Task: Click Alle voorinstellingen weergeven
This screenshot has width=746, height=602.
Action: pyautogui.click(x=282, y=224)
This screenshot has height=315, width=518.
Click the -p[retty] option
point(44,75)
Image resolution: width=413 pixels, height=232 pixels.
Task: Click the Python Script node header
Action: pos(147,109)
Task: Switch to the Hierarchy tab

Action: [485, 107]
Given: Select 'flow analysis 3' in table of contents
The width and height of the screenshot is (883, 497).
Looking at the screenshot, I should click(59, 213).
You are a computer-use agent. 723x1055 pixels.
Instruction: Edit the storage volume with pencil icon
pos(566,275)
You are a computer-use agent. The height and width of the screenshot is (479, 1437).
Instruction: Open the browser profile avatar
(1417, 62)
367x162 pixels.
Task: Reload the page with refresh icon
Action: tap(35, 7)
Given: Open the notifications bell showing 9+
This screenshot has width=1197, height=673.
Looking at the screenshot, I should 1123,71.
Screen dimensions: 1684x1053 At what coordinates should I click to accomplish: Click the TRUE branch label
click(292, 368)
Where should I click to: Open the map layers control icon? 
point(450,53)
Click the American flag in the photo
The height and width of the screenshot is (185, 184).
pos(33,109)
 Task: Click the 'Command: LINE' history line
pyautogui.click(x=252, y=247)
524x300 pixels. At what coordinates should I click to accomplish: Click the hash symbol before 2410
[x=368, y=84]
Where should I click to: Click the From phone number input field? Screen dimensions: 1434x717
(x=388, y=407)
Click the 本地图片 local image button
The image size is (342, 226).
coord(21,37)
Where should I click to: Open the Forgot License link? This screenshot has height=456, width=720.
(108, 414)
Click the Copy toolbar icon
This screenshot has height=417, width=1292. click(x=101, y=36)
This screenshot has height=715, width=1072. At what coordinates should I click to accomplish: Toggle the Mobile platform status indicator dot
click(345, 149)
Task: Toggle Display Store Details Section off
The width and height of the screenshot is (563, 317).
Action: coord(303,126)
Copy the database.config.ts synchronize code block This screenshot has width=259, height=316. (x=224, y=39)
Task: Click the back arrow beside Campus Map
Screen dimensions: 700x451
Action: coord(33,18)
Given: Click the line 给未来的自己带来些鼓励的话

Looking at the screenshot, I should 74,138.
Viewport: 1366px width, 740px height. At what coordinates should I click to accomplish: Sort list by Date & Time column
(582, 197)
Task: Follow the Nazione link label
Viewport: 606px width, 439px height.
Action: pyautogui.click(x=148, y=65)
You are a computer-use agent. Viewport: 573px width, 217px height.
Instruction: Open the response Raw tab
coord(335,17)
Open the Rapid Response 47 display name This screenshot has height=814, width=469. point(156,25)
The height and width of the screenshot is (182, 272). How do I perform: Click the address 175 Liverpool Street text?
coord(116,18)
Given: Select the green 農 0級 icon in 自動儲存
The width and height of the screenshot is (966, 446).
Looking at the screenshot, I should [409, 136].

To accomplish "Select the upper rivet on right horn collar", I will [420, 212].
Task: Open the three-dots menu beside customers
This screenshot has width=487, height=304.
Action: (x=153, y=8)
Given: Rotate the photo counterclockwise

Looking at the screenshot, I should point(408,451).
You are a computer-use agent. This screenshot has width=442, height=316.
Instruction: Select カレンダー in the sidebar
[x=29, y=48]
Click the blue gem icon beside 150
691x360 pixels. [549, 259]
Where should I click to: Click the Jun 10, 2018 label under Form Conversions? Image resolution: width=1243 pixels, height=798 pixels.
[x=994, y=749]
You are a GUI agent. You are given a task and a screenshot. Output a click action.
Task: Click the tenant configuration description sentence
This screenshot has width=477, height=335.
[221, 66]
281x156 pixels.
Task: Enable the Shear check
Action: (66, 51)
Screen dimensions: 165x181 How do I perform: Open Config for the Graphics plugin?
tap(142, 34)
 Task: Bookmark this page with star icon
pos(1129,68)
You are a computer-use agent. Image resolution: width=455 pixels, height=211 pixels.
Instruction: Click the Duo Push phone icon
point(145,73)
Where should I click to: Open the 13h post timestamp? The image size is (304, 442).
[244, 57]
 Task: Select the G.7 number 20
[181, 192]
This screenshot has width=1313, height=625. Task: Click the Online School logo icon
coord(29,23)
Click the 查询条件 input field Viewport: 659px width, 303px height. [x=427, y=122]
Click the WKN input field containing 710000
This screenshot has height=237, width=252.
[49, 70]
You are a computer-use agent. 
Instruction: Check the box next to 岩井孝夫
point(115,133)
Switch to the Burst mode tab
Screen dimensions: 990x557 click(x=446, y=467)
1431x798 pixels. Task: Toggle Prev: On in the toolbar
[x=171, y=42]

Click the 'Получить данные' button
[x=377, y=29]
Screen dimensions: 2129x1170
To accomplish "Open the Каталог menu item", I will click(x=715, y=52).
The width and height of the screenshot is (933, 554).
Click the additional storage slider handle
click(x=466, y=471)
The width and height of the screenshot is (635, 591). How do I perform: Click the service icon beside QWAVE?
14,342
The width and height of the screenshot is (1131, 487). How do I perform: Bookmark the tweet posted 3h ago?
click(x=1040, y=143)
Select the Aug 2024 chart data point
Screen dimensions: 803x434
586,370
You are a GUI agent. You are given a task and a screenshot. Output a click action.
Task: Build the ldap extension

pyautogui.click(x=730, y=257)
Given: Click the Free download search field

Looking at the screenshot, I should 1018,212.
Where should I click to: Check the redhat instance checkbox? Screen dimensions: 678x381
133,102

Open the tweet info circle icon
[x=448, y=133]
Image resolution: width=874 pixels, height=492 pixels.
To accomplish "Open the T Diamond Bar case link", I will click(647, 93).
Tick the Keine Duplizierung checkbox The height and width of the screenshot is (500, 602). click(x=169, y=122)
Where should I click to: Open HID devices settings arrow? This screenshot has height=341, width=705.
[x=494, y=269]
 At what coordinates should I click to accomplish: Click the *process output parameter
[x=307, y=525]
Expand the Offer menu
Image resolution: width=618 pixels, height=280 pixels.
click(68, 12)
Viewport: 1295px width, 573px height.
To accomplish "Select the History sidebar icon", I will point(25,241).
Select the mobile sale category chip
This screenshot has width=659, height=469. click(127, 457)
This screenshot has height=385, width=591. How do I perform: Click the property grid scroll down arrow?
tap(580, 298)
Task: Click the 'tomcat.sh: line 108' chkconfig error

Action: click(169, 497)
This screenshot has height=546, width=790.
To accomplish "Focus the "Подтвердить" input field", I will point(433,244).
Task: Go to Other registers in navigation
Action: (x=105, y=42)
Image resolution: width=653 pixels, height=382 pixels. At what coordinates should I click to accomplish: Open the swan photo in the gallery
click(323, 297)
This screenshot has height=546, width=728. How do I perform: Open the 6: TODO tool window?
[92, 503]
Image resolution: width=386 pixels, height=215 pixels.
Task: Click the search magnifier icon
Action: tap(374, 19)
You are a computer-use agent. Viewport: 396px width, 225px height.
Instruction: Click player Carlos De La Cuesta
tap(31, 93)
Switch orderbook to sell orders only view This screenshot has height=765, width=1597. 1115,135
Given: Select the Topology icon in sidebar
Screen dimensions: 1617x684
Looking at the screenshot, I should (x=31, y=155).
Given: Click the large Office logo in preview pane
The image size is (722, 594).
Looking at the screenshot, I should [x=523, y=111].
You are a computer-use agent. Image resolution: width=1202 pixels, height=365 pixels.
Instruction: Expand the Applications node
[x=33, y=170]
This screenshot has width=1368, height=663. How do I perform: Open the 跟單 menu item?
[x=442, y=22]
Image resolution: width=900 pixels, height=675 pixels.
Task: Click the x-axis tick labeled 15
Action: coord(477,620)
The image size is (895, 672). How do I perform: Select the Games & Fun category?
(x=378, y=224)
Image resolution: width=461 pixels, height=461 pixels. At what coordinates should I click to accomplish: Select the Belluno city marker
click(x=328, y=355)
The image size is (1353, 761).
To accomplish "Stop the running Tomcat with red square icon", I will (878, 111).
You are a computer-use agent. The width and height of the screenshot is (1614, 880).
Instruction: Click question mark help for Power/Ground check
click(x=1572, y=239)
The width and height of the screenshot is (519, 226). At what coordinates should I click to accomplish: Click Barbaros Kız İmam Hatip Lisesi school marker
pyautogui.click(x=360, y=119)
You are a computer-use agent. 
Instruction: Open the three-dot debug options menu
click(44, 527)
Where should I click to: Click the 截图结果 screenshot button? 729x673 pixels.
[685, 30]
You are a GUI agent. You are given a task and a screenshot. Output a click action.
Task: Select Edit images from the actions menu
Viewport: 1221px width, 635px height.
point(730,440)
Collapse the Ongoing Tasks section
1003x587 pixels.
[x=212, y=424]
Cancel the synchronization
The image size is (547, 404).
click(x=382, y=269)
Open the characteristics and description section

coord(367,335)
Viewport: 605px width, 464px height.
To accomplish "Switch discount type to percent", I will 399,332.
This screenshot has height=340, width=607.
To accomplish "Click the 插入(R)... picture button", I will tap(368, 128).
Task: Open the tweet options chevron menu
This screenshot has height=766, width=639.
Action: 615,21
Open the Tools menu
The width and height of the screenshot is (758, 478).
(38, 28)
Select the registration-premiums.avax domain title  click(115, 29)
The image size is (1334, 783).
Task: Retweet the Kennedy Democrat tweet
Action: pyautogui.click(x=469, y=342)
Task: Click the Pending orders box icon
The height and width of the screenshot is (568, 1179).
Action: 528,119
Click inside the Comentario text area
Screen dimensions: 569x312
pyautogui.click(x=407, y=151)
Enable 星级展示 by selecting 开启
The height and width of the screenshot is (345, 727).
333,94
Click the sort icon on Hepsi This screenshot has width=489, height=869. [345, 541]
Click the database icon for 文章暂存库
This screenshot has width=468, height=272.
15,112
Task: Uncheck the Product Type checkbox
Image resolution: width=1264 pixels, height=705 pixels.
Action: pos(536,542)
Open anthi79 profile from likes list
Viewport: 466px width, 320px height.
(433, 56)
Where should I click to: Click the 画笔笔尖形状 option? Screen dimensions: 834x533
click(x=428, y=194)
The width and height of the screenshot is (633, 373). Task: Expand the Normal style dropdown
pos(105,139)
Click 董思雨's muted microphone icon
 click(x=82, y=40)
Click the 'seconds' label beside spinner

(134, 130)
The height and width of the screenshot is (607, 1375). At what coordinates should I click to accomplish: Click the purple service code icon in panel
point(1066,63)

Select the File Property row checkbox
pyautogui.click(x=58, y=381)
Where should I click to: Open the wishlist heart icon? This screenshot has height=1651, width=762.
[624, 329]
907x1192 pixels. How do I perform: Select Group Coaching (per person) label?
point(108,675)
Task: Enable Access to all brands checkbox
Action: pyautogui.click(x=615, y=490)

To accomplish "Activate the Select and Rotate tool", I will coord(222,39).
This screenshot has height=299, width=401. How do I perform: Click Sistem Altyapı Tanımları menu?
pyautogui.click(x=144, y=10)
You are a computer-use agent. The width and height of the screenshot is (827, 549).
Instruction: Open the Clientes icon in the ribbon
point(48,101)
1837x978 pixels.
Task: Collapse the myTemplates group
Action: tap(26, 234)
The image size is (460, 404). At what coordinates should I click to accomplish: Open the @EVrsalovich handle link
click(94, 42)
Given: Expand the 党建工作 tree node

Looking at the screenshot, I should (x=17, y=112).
^^^^^^^^^^^^^^^^
**Given exercise**. Reproduce the data verbatim, from the line containing "You are a computer-use agent. Viewport: 396px" through the line containing "[x=33, y=170]".

**Finished task**.
You are a computer-use agent. Viewport: 396px width, 225px height.
Instruction: Click player Carlos De La Cuesta
tap(31, 93)
Switch orderbook to sell orders only view This screenshot has height=765, width=1597. 1115,135
Given: Select the Topology icon in sidebar
Screen dimensions: 1617x684
Looking at the screenshot, I should (x=31, y=155).
Given: Click the large Office logo in preview pane
The image size is (722, 594).
Looking at the screenshot, I should [x=523, y=111].
You are a computer-use agent. Image resolution: width=1202 pixels, height=365 pixels.
Instruction: Expand the Applications node
[x=33, y=170]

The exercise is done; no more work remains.